Decoding working memory information from persistent and activity-silent neurons in the primate prefrontal cortex

bioRxiv [Preprint]. 2023 Jul 28:2023.07.25.550371. doi: 10.1101/2023.07.25.550371.

Abstract

Persistent activity of neurons in the prefrontal cortex has been thought to represent the information maintained in working memory, though alternative models have recently challenged this idea. Activity-silent theories posit that stimulus information may be maintained by the activity pattern of neurons that do not produce firing rate significantly elevated about their baseline during the delay period of working memory tasks. We thus tested the ability of neurons that do and do not generate persistent activity in the prefrontal cortex of monkeys to represent spatial and object information in working memory. Neurons that generated persistent activity represented more information about the stimuli in both spatial and object working memory tasks. The amount of information that could be decoded from neural activity depended on the choice of decoder and parameters used but neurons with persistent activity outperformed non-persistent neurons consistently. Although averaged across all neurons and stimuli, firing rate did not appear clearly elevated above baseline during the maintenance of neural activity particularly for object working memory, this grant average masked neurons that generated persistent activity selective for their preferred stimuli, which carried the majority of information about the stimulus identity. These results reveal that prefrontal neurons with generate persistent activity constitute the primary mechanism of working memory maintenance in the cortex.

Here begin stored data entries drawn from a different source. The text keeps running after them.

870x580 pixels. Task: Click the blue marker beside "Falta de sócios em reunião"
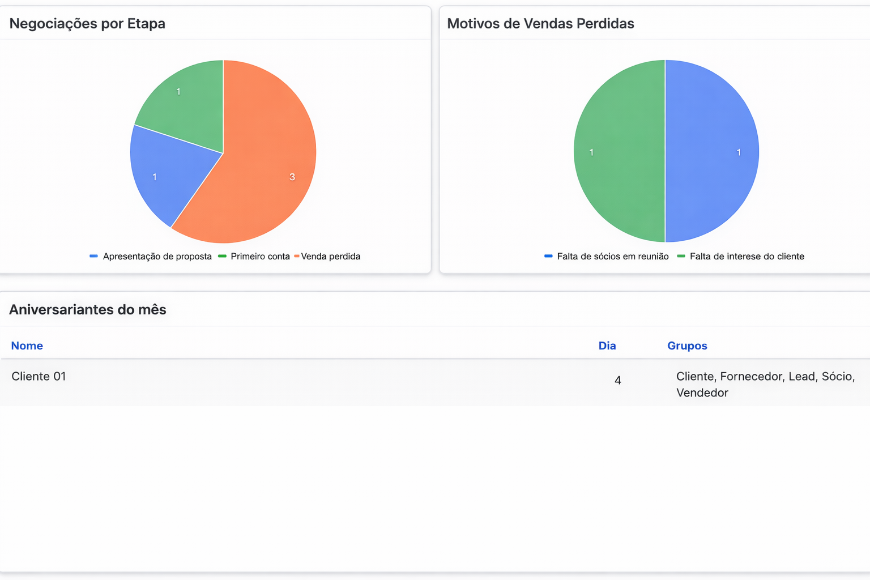548,256
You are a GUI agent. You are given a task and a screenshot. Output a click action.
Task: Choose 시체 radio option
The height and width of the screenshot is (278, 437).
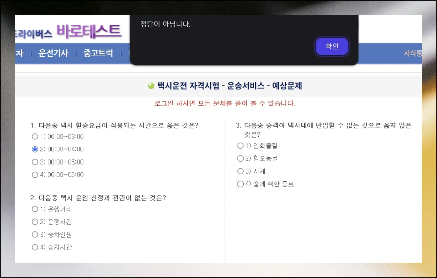[240, 171]
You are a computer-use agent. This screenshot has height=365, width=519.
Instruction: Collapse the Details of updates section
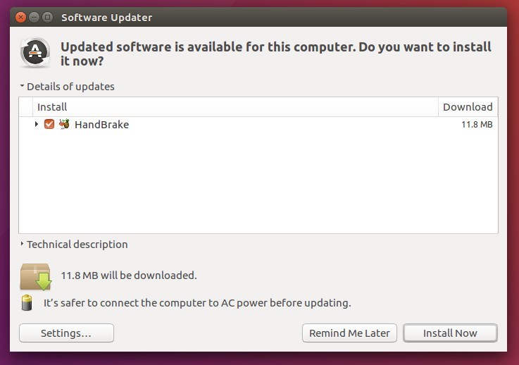click(22, 86)
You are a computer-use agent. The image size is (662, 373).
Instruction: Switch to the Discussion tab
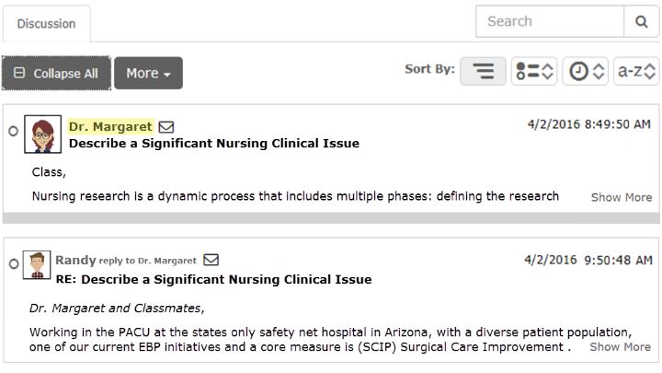(x=47, y=24)
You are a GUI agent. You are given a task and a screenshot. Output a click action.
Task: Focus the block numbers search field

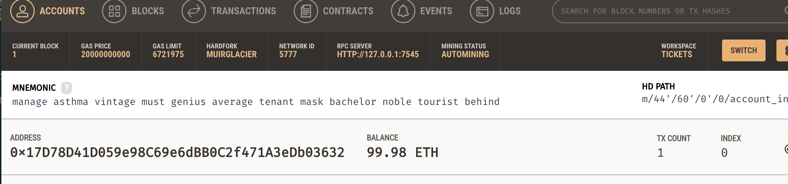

New and noteworthy: Competing theories suggest that neurons that generate persistent activity or do not are primarily responsible for the maintenance of information, particularly regarding object working memory. While the two models have been debated on theoretical terms, direct comparison of empirical results have been lacking. Analysis of neural activity in a large database of prefrontal recordings revealed that neurons that generate persistent activity were primarily responsible for the maintenance of both spatial and object working memory.